The time was, Mr. Remington, when persecution and blood. shed, and all the horrors of the stake and the Inquisition, were thought consistent with humanity, and with the religion of him who died for his enemies and persecutors. The time was when the hanging of witches was believed to be a good and pious work. The time was, too, when a faith in election and reprobation was essential to orthodoxy, and when infant damnation was preached as a godly and edifying doctrine. We now look back on those times with wonder, and deem it strange that man could be so ignorant or so infatuated. But the time has not yet come, though it is rapidly approaching, when the doctrine of endless misery, which is now so generally believed and so highly esteemed, and thought so very essential to the christian faith and christian character, shall have taken its place among the abominations of by-gone days, and christians will wonder at its former prevalence as we do now at the horrors of the dark ages! As ever yours,

THOMAS J. SAWYER.

LETTER XVII.

Dear Sir-I now pass to the consideration of your third lecture, in which you contrast "the gift of God which is eternal life, with the wages of sin which is death."

After alluding to the horrible miseries which await the sinner in a future state, and which you have so abundantly proved in your preceding lectures, you are pleased to say-" But fearful and dreadful as will be the condition of all such as die in their sins, yet there is no necessity for a soul's perishing, for God has made an ample provision for our salvation." You then add divers scraps of poetry, setting forth in glowing colors the goodness and love of God, and the anxiety he feels for the happiness of the human race.

This is certainly very well, but you must allow me to doubt whether it is any thing better than mere declamation, and employed most incongruously with the whole tenor and spirit of your system. With all your free agency, you have no be lief in man's ability to turn himself, and, unaided by revelation and the accompanying spirit of God, to work out his own salvation. Now you cannot be ignorant that four thousand years of idolatry and darkness passed away before the true light shined upon the world; and that during this period almost countless millions of human beings lived and died, not only destitute of "the means of grace," but even of the knowledge of the only living and true God. Since the christian era, in like manner, the number of those who have had the offers of the gospel have constituted but a very small portion of the world, and even now only about one fourth part of the inhabitants of the earth know any thing of christianity and the way of salvation. All the rest, with the whole race who lived before Christ, one little people alone excepted, must necessarily go down to hell! According to this, your theory, perhaps one in a thousand of those who have already lived, may be

saved, and not more than one in five hundred has even had the slightest opportunity

"To 'scape from hell and fly to heaven."

> [Task] Write out the letter word for word, beginning at the words containing "After alluding to" and stopping after "the human race.". The records have no connection to the letter above.

> [Data lines]
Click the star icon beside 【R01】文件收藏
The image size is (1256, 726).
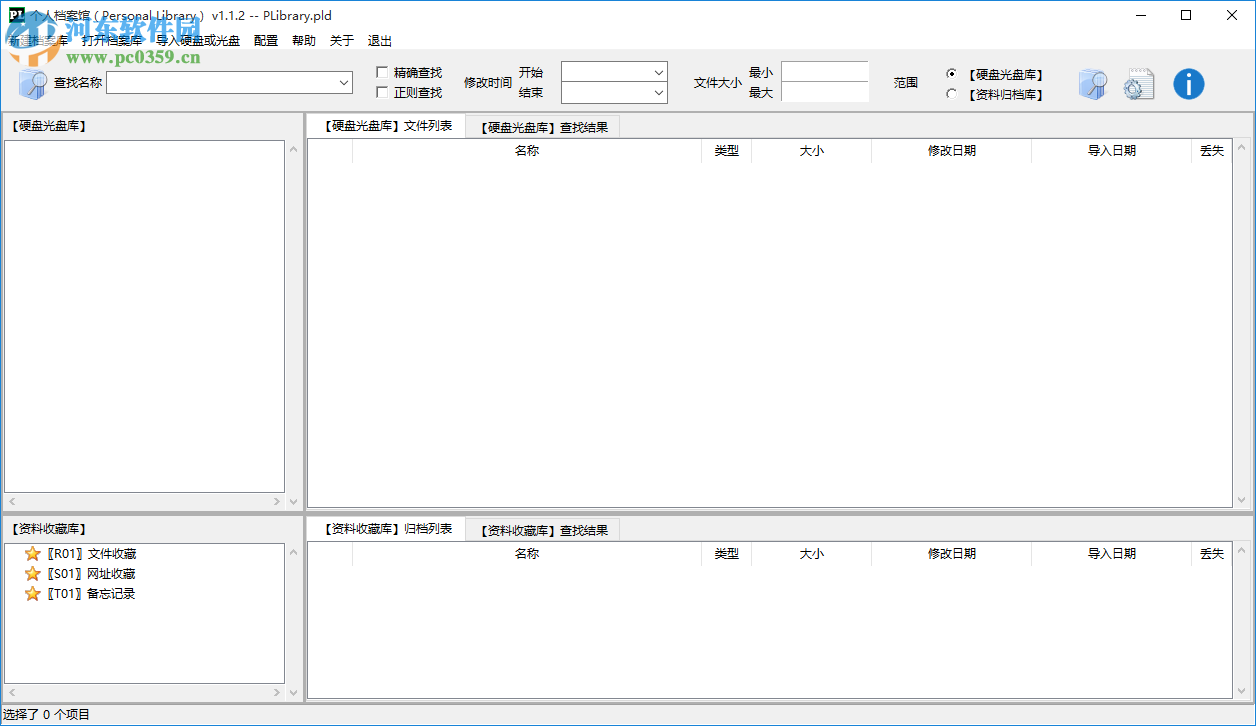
* * *
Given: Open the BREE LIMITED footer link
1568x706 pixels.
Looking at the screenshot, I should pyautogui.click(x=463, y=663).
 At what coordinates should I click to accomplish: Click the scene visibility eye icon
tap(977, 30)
--
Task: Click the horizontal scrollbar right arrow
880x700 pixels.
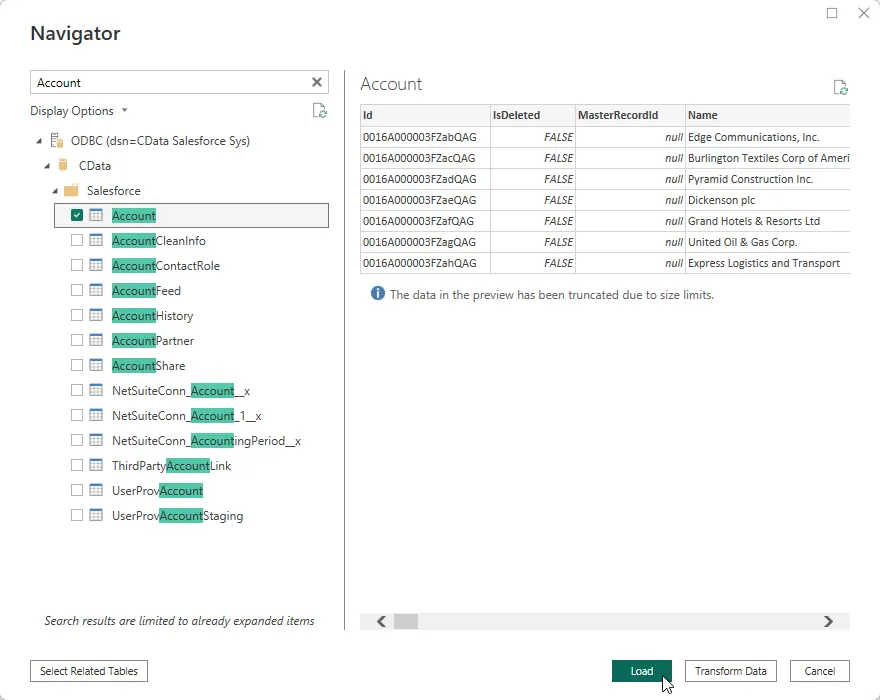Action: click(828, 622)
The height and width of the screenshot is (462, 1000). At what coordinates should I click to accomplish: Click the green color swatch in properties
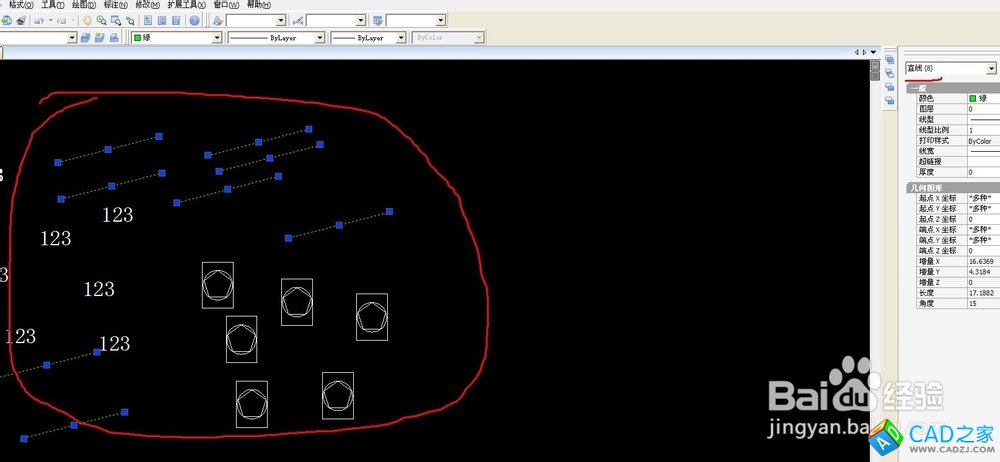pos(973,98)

> [Right answer]
After alluding to the horrible miseries which await the sinner in a future state, and which you have so abundantly proved in your preceding lectures, you are pleased to say-" But fearful and dreadful as will be the condition of all such as die in their sins, yet there is no necessity for a soul's perishing, for God has made an ample provision for our salvation." You then add divers scraps of poetry, setting forth in glowing colors the goodness and love of God, and the anxiety he feels for the happiness of the human race.